Into the Dim (Into the Dim, #1)

I was wrenched upward and into a darkness so dense, it seemed to leech the blood from my veins and peel the skin from my flesh. Tumbling, falling—endlessly falling—through a living entity of blackness. It surrounded me. Choked me. The nightmare tree rose up before me. Black spiky branches reached down to stab at me. They snatched me, hoisting me high into an inky sky. I crashed through the branches, frozen wood slamming into my flesh as it stuffed me into its mouth. I was back inside. Things crawled in my hair and down the back of my dress. I shrieked. I screamed and sobbed and fought. But no one could hear me.

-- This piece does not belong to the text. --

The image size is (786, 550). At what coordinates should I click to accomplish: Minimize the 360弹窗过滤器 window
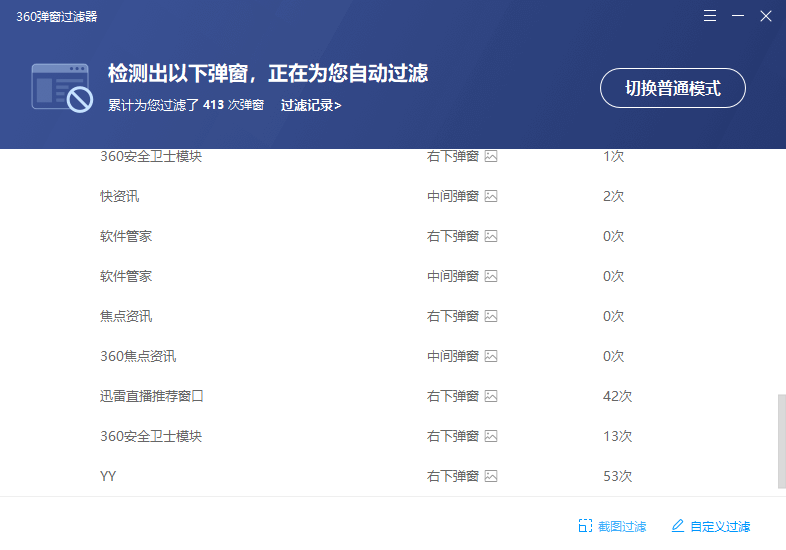point(738,17)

Then my descent halted sickeningly. Before I could orient myself, I was hurtling backwards. Faster and faster. My hair lashed at my face. My stomach heaved as colors and spears of light surrounded me. Shades of plum and green and yellow. The colors of death and decay.

Faces appeared and disappeared. Fat-cheeked babies that morphed into crumbling skulls in an instant. Millions of faces. An unending stream of shrieking mouths on either side. I closed my eyes, or thought I did. But death was everywhere.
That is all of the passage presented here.